#### Activity:
All lines in the records that carry the string "will" are to be shown.

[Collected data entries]
--------------------

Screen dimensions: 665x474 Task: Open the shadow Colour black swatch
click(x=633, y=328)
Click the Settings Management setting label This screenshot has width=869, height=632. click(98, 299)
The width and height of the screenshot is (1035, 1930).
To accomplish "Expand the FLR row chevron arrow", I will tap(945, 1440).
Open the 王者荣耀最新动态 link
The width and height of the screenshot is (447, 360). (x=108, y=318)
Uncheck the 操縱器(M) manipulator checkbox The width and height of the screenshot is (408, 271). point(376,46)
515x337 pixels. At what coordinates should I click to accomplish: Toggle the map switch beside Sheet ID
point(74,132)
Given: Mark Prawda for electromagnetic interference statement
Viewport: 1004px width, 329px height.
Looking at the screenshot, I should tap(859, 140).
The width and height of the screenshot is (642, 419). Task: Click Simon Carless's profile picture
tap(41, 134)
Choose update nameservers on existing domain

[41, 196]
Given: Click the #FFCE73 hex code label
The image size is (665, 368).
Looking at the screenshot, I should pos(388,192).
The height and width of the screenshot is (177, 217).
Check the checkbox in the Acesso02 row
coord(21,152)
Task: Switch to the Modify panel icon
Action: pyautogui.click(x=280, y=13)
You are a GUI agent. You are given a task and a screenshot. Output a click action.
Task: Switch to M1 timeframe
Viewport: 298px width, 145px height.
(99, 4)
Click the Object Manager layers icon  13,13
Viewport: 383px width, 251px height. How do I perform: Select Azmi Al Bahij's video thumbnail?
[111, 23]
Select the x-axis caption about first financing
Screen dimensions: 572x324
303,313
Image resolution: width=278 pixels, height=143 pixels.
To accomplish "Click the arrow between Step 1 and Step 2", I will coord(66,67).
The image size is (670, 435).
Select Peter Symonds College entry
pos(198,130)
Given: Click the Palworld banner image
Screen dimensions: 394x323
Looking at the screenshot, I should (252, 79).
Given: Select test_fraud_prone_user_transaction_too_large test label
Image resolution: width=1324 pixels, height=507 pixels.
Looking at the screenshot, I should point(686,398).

--------------------

#### Problem solution:
To accomplish "Expand the FLR row chevron arrow", I will tap(945, 1440).
To accomplish "Click the arrow between Step 1 and Step 2", I will coord(66,67).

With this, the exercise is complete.